Today I sat in the living room at home in Mexico. I’ve been working for the last week to repaint most of the downstairs. Today I spent putting things away I wanted to keep and making a pile to go to the Cruz Roja, Mexican Red Cross, thrift shop. The Cruz Roja pile is not as large as I want it to be, but there are certain things I can’t bring myself to pitch out. Things with memories of people long gone from the earth but still populating my brain. The ashes of Tom, my Jack Russell Terrier who traveled the world with me for over seventeen years. I keep meaning to put him somewhere, but since I’m never sure how long I’ll be someplace, I don’t seem to want to let go of him. What if I move? Will he be lonely? Shall I put him on the hillside overlooking the ocean next to my husband? At least then they’ll be together.

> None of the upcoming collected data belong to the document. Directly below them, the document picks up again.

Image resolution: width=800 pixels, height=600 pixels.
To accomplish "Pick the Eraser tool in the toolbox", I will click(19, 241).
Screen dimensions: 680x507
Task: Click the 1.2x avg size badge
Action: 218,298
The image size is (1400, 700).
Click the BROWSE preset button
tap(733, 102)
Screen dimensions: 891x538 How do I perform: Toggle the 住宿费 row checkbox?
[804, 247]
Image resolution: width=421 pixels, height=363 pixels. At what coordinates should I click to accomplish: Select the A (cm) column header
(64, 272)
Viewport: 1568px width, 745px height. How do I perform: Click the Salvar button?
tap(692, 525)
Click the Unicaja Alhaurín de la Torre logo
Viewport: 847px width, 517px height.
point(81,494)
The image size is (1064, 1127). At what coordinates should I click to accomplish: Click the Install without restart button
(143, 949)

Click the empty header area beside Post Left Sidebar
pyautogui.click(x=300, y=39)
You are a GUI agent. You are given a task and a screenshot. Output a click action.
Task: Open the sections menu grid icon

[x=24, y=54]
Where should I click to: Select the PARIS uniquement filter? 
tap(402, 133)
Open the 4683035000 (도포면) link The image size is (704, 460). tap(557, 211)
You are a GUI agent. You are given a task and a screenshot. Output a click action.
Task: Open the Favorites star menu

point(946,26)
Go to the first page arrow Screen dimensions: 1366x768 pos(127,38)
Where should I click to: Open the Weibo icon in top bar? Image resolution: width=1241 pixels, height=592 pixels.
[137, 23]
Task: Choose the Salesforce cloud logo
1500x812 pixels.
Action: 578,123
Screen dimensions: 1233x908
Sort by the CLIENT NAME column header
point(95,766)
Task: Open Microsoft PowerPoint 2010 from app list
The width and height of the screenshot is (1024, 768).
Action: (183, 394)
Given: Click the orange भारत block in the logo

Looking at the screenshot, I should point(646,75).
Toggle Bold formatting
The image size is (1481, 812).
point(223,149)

So I sat in the living room and looked around. Really looked around, seeing everything in different places and with new colors. No point in writing a memoir, anyone with two eyes and half a brain could tell all about me just from sitting there. Each wall is a different color. I don’t care for rooms painted with a sameness, all walls one color, one choice to be surrounded by. Not for me at all. I like variety. Had four husbands, uncounted lovers. Lovely men, at least for the most part. Most have died. One lives on, now over ninety and still going strong. I’m still here and don’t seem to be going any place soon.
The wall next to the street is yellow. Not even one color yellow, but several, glazed, rubbed on by hand with care, circular directions, never up and down, no straight lines. Layer upon layer of yellows piled one on top of the other, each one shining with it’s own power and glow. When you enter the room that’s what you see—yellows. Sun. Light. Open.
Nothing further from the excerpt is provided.